Маргарет Сэлинджер написала сумбурную, путаную книгу. Книгу, перегруженную литературными эпиграфами, цитатами из произведений отца. Собственными школьными бедами и радостями, ненужными деталями, случайными людьми… Книгу, задевающую за живое. И вопросы, которые она ставит, — не для женских журналов. Так все-таки — совместимы гений и злодейство? И искупается ли злодейство гением?..
Как поверить, что человек, написавший “Над пропастью во ржи”, отправил двенадцатилетнюю дочь в школу-интернат и не забрал ее оттуда, несмотря на отчаянные письма? Личность читателя в какой-то момент тоже раздваивается, следуя все той же неумолимой логике. Читатель Пегги сочувствует и негодует. Читатель Сэлинджера цинично выделяет из четырехсот с лишним страниц один заветный абзац: в нем Маргарет описывает, как отец показывал ей сейф с рукописями. Файлы, помеченные красным, можно печатать как есть. Синим — редактировать… Значит, он пишет. Писал все эти годы.

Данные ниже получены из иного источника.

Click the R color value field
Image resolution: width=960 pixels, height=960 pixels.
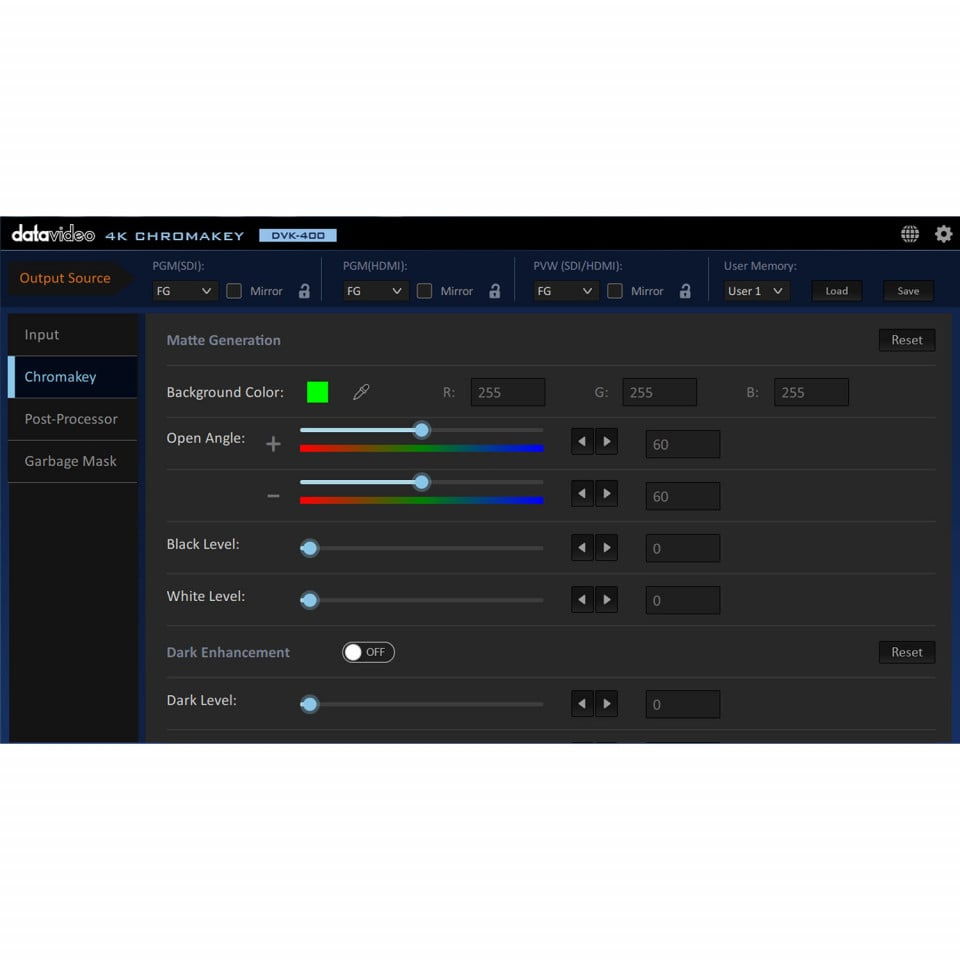click(508, 392)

”Я больше не играю по его правилам,” — сказала Маргарет в одном из интервью. Но это неправда. От его правил никуда не деться — Пегги по-прежнему не может разделить реальное и воображаемое. Она совершенно всерьез предъявляет претензии Симору, любимому герою Сэлинджера. По ее мнению, повествование о Симоре под его пером все более приобретало черты агиографии (некоторые критики считают “Шестнадцатый день Хэпворта 1924 года” самопародией, но я думаю, Пегги виднее).

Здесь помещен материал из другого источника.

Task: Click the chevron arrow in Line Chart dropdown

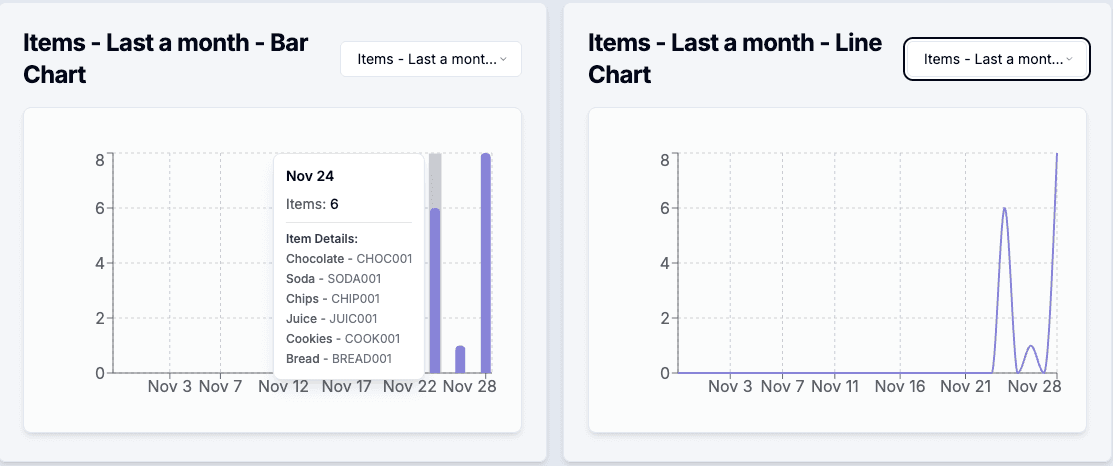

Мы должны верить, вслед за автором, что эти персонажи — святые страдальцы, фигуры, подобные Христу. <…> Я смотрю на это иначе; по-моему, воспеты должны быть героини этих рассказов, это их истории необходимо поведать грядущим поколениям. <…> Это они, Марии и Магдалины, выстрадали до конца все последствия святой жертвы. Это непросветленная сестра Тедди всю жизнь будет расплачиваться за то, что послужила орудием его праведного самоубийства, это жена Симора проснется, чтобы увидеть разлетевшиеся по комнате мозги и стать вдовой. Это Мэтти и Фиби навеки останутся десятилетними…
Как видите, счет предъявлен не только Сэлинджеру, но и Симору, и Тедди. Все они равно реальны для Маргарет. И Сэлинджер в ответе за мечты Колфилда. Она не может отделить отца от его творений. И оттого особенно остро ощущается разрыв между благородной миссией Ловца и ее собственной жизнью, лишенной опоры. Кто пустил этих детей на край пропасти? Где их родители? — гневно вопрошает она. — И где был мой отец, когда надо мной измывалась в школе садистка-директриса? Когда я болела, умирала, бедствовала?

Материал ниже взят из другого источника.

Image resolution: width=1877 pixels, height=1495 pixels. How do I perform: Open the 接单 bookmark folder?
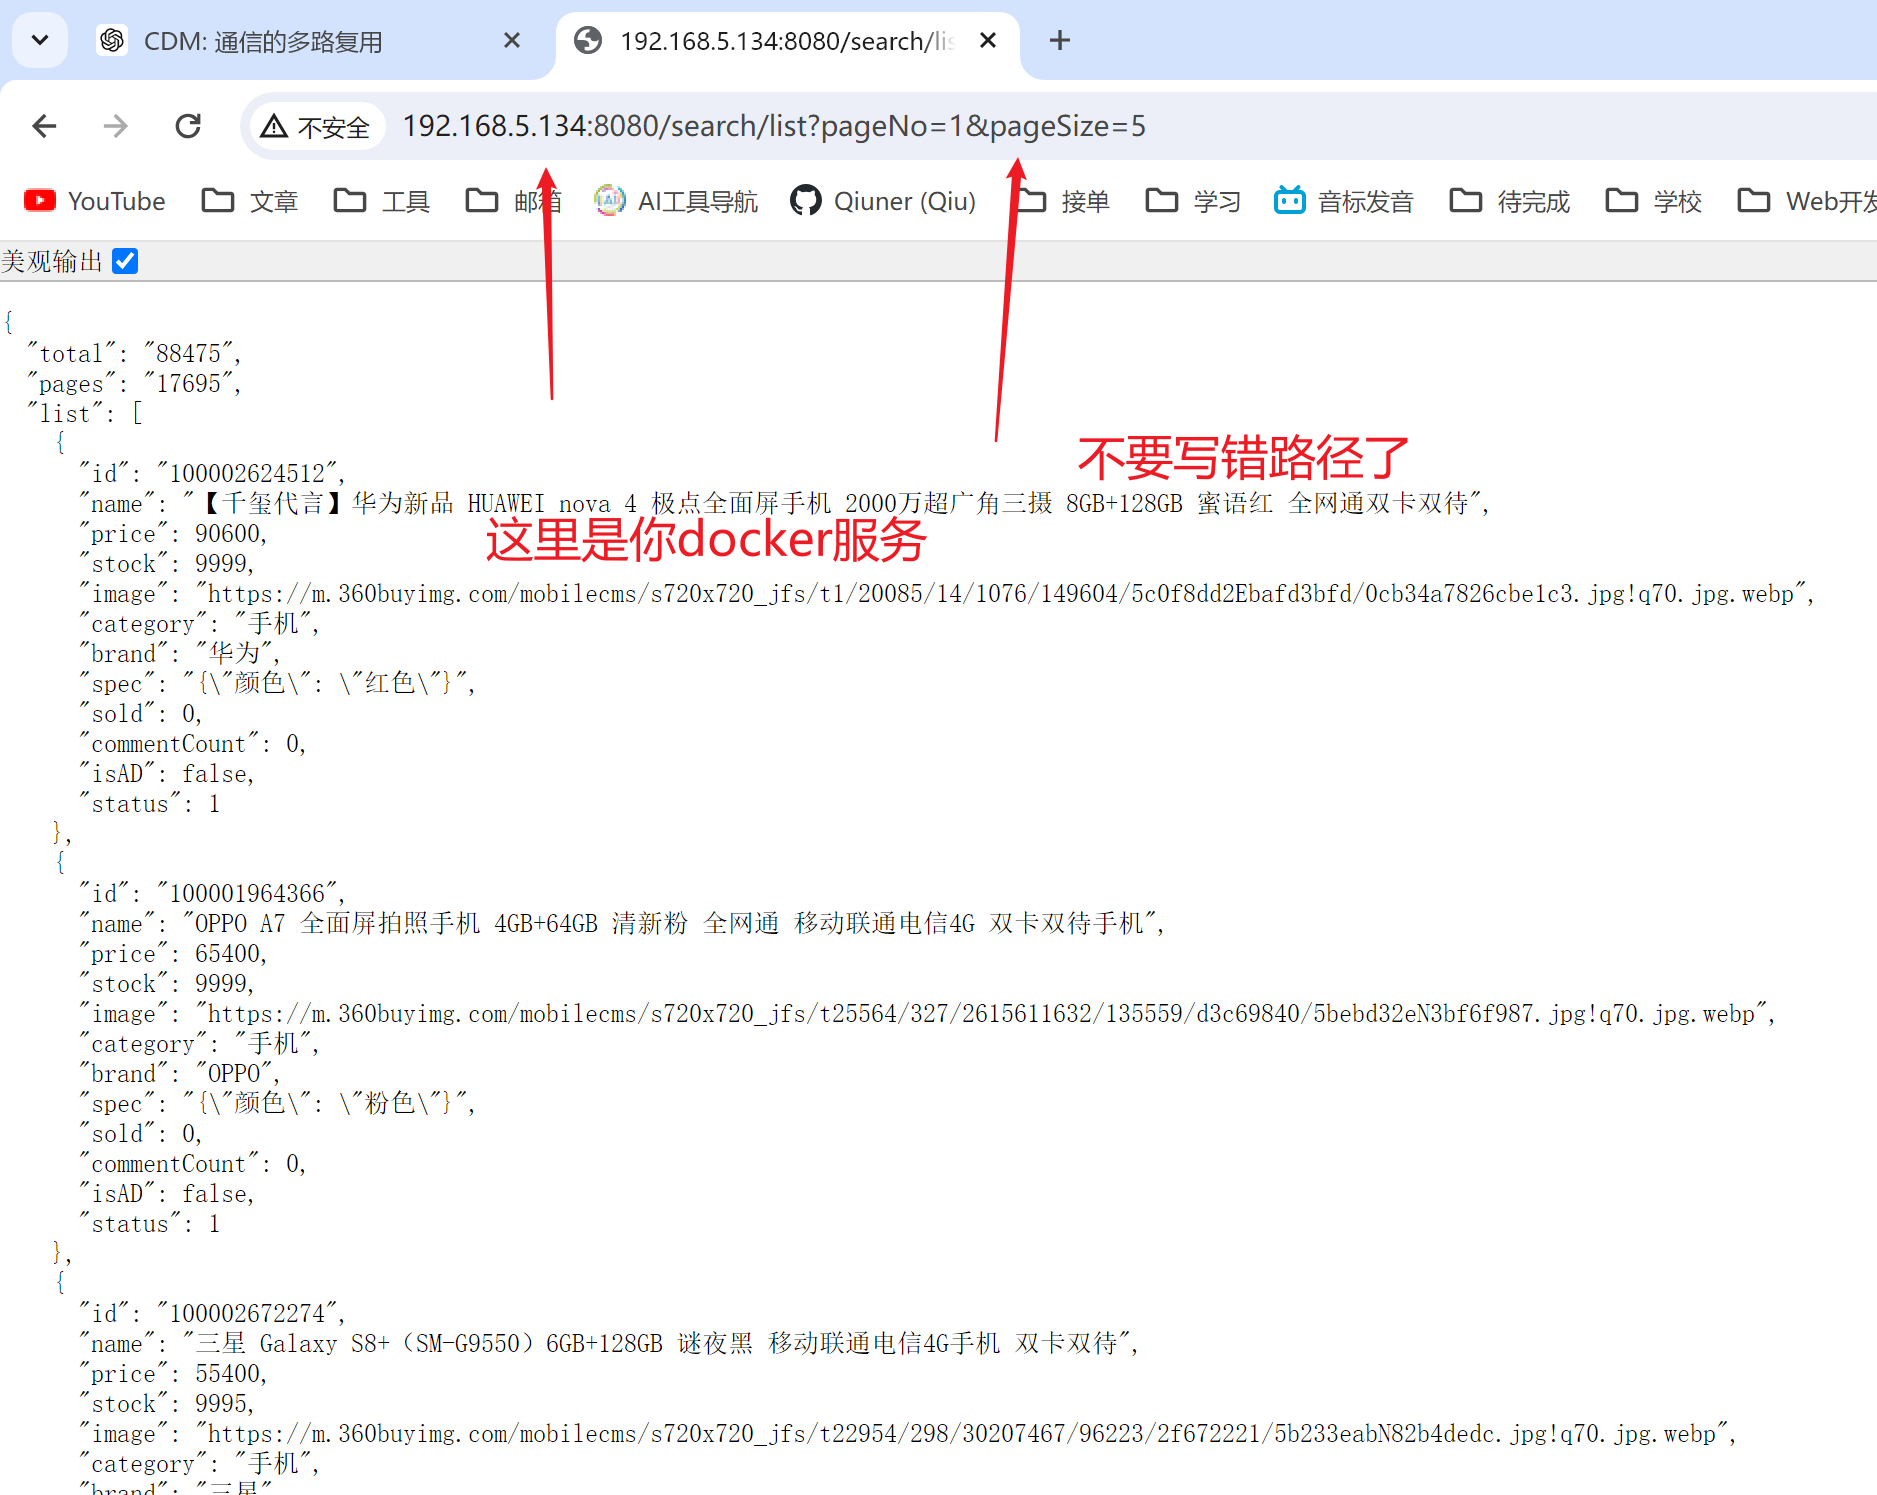[1066, 201]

Нет, Пегги не удается выйти из зачарованного круга — искусство и жизнь перемешаны навеки, безнадежно, неразделимо.
”Кем бы он ни был, он никогда не будет вашим Ловцом, — предостерегает она нас с вами. — Берите что можете из его творчества, из его историй, но не ждите, что сам автор вдруг появится в нужный момент, чтобы спасти детей, подбежавших слишком близко к обрыву…”
Это так. Дж. Д. Сэлинджер никогда не спасет вас от падения в пропасть, не поймает на краю ржаного поля. Потому что Сэлинджер — не Ловец. Он всего лишь писатель.
И вот, пропустив сквозь ячею индейского оберега горечь вечного несовершенства, мы остаемся все с тем же странным волшебством бесполезных слов, с парой тонких, просто оформленных книжек: шесть повестей, девять рассказов. И это по-прежнему все, что мы знаем о Сэлинджере.